Find the line containing "#renda fixa (510, 1637)" in the material below; copy that line and all following lines exactly.
** EXTRACTED MATERIAL follows **
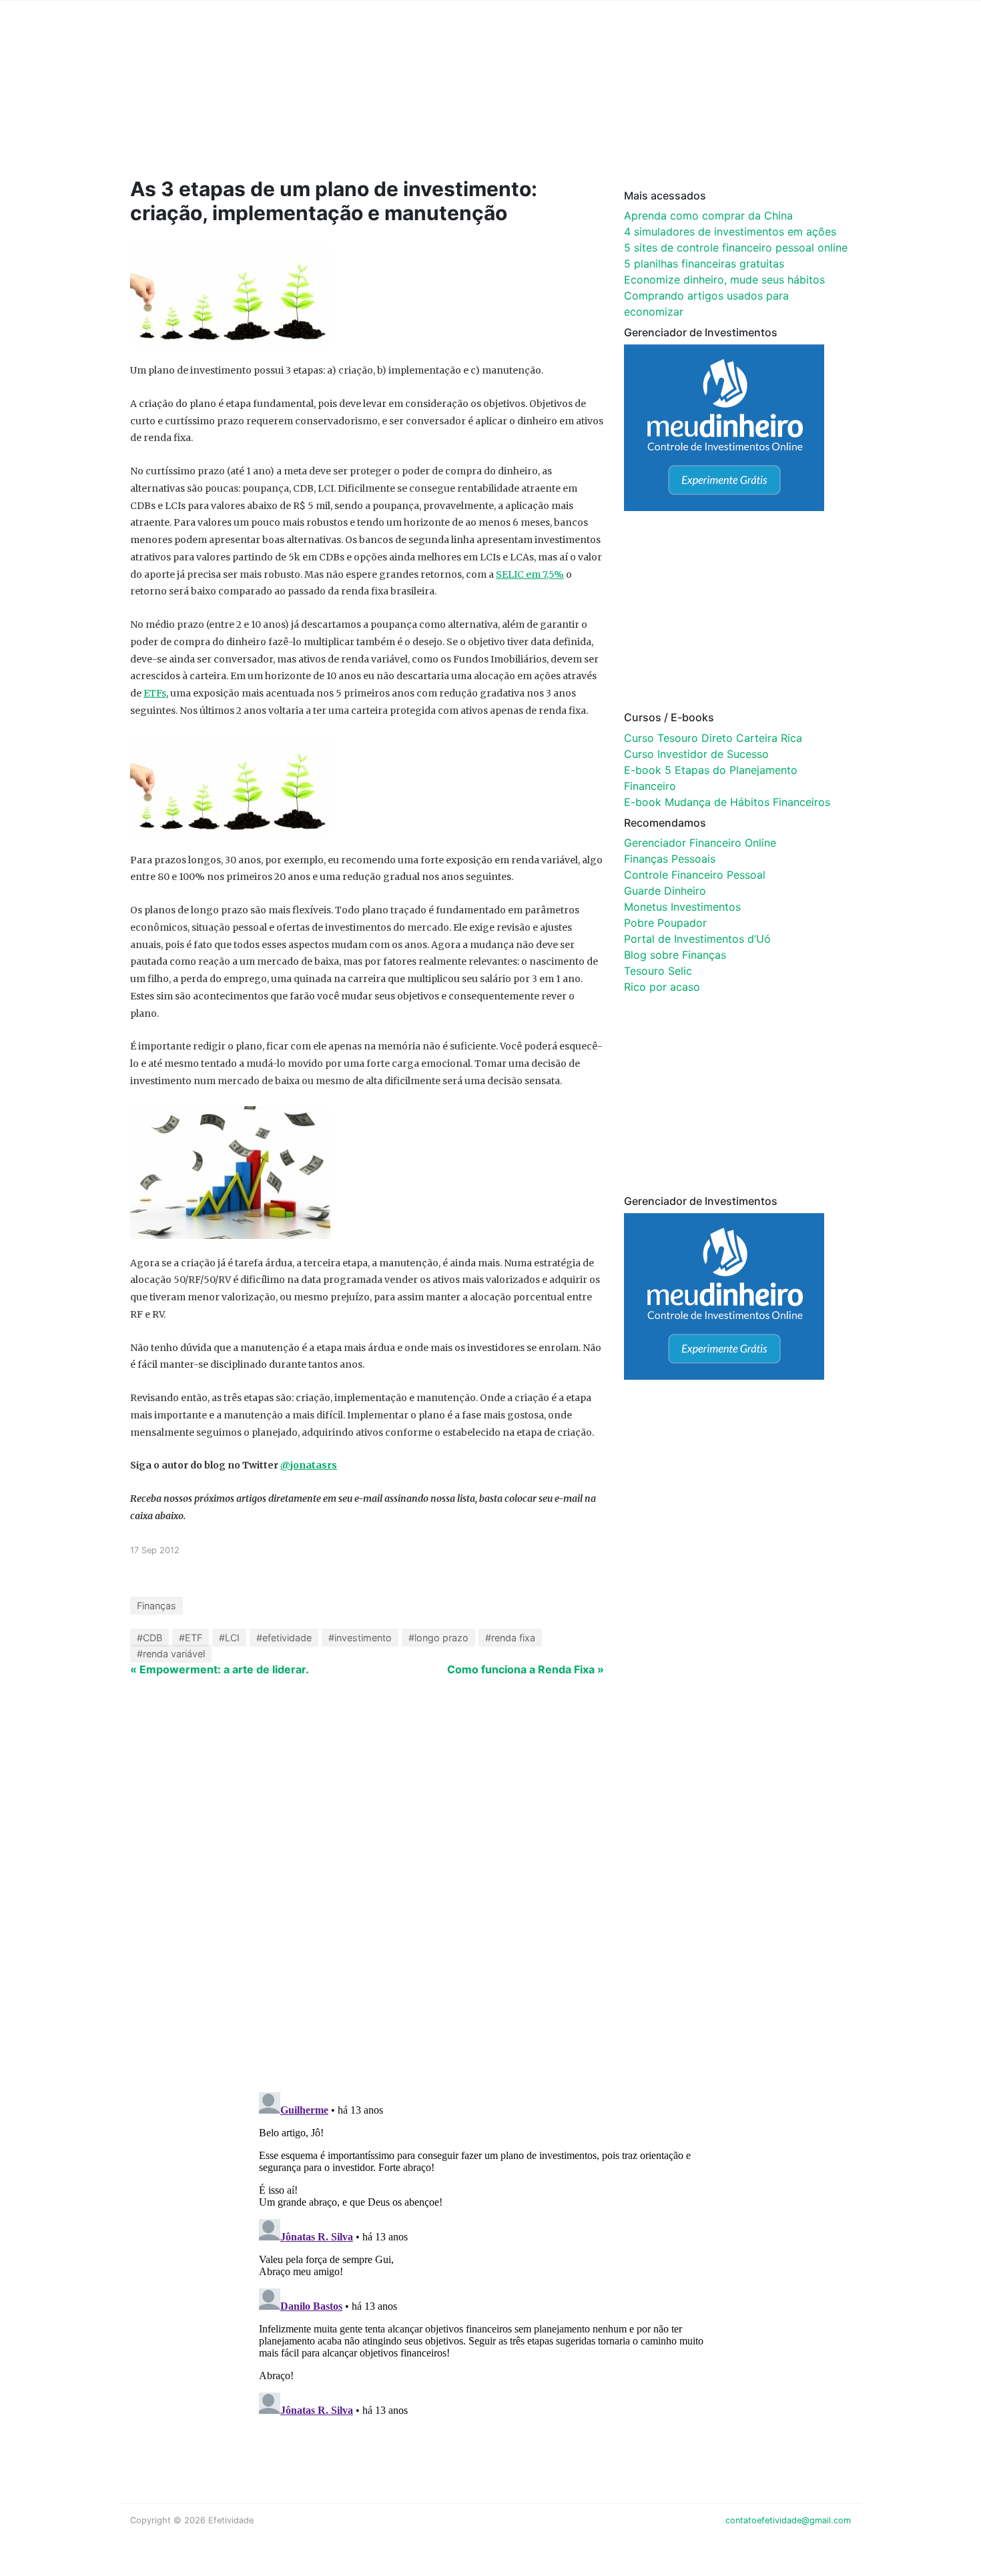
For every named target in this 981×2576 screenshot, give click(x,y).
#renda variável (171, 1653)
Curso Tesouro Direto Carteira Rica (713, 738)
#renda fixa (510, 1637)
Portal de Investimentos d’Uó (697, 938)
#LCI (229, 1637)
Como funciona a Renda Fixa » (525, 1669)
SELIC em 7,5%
** End of EXTRACTED MATERIAL **
→ REPLY:
#renda fixa (510, 1637)
Portal de Investimentos d’Uó (697, 938)
#LCI (229, 1637)
Como funciona a Renda Fixa » (525, 1669)
SELIC em 7,5%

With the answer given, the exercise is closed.